START ENTRIES PROVIDED

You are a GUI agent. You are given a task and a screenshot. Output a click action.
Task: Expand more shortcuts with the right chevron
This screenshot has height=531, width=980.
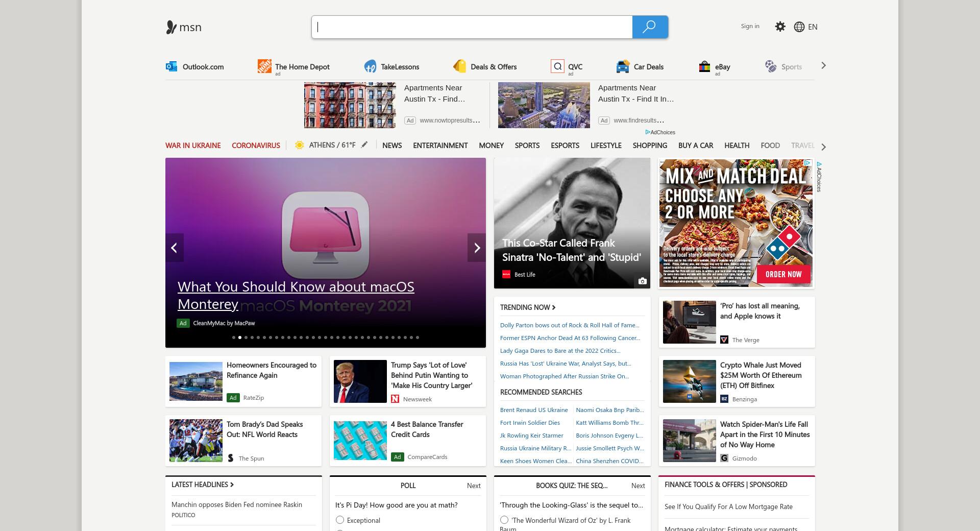(x=823, y=65)
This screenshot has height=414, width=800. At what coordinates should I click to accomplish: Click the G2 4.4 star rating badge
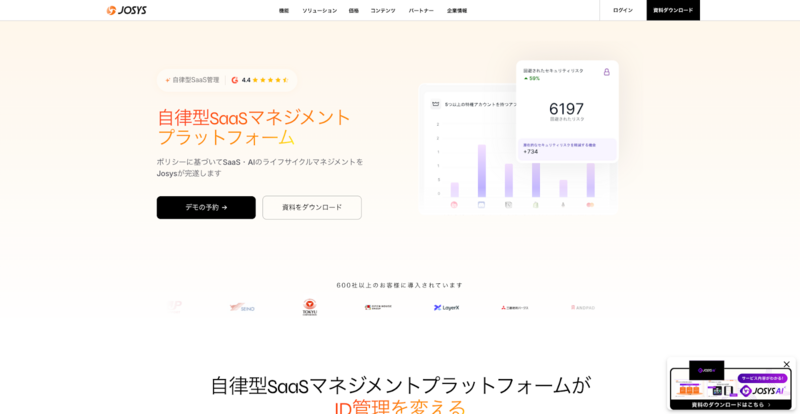pyautogui.click(x=260, y=80)
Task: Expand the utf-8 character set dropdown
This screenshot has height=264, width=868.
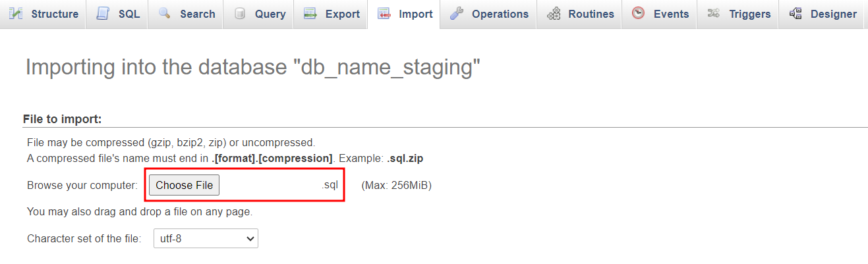Action: tap(206, 239)
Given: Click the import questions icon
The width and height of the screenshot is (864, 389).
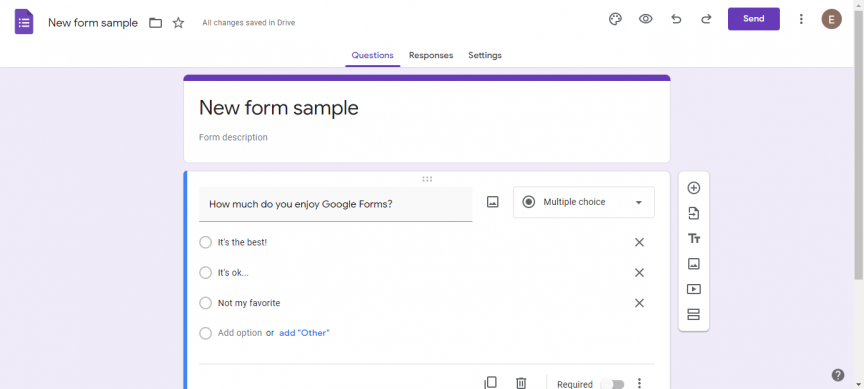Looking at the screenshot, I should (x=694, y=213).
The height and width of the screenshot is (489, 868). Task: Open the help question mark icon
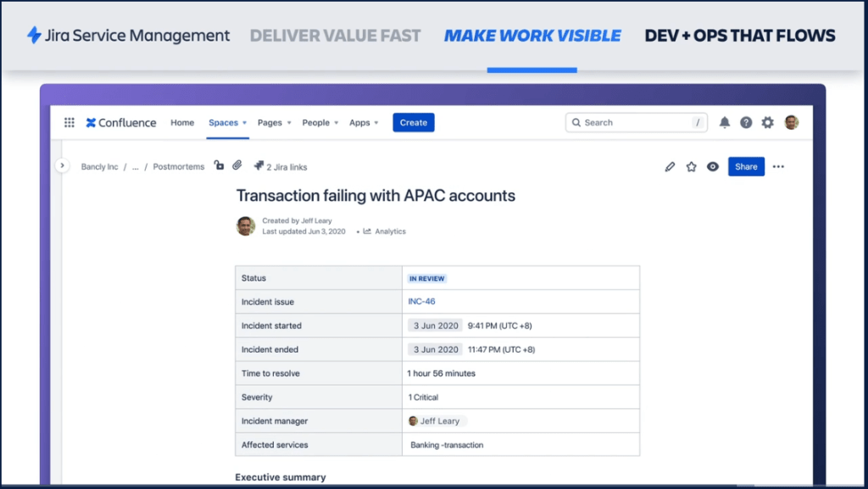(746, 123)
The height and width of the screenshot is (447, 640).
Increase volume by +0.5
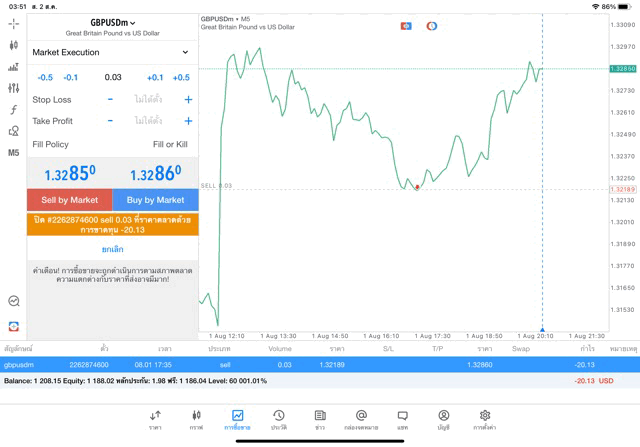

END ENTRIES PROVIDED

> **YOUR GOAL**
The reply is a bare number: how many lines above include "Expand".

> **REPLY TO THE EXERCISE**
2